§ **Work request**
From the entries that follow, pick out all lines holding "Share".

§ **Data**
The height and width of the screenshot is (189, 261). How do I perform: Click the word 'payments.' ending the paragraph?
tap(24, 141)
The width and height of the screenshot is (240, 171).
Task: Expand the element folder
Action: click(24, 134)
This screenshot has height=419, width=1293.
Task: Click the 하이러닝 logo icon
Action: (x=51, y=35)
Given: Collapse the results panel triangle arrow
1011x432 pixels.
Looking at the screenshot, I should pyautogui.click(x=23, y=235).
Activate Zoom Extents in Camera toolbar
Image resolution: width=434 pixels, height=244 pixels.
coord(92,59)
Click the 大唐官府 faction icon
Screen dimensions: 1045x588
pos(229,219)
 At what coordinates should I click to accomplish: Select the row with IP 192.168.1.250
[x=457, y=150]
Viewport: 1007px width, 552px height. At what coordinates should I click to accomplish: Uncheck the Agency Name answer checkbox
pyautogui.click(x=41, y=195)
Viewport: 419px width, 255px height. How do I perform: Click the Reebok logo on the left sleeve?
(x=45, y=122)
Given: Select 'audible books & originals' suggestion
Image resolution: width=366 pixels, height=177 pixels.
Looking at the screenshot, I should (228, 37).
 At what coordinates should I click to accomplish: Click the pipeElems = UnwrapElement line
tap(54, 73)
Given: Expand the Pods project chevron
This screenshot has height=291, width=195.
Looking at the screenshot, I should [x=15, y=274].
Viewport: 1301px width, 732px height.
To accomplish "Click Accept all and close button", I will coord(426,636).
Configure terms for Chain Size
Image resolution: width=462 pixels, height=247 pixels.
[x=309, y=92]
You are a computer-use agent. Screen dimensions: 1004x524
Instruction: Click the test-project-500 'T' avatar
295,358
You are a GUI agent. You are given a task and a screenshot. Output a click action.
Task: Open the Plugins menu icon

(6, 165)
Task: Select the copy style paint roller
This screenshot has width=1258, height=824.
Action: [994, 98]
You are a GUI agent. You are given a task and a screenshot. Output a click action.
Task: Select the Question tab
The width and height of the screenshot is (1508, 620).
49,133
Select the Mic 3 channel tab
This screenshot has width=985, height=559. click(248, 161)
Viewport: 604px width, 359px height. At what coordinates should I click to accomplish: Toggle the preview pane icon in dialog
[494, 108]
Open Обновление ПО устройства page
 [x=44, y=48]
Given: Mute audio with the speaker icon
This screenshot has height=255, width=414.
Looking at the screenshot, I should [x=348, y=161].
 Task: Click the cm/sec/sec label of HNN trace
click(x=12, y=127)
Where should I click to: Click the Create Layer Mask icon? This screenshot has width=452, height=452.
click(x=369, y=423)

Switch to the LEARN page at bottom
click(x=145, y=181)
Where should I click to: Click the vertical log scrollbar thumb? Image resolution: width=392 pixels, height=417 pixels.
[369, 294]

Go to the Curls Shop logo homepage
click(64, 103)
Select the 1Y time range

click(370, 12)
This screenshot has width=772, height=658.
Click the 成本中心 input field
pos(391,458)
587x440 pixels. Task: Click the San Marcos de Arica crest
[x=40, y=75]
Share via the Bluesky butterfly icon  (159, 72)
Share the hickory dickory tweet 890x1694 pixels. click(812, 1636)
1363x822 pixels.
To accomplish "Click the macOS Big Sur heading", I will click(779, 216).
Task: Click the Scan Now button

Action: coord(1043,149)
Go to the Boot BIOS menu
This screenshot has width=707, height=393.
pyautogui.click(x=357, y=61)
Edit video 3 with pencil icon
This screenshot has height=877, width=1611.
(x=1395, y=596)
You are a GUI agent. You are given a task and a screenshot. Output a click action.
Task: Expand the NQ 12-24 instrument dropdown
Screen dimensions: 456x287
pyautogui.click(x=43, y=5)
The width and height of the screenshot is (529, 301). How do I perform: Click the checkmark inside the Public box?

§ **Expected answer**
Share via the Bluesky butterfly icon  (159, 72)
Share the hickory dickory tweet 890x1694 pixels. click(812, 1636)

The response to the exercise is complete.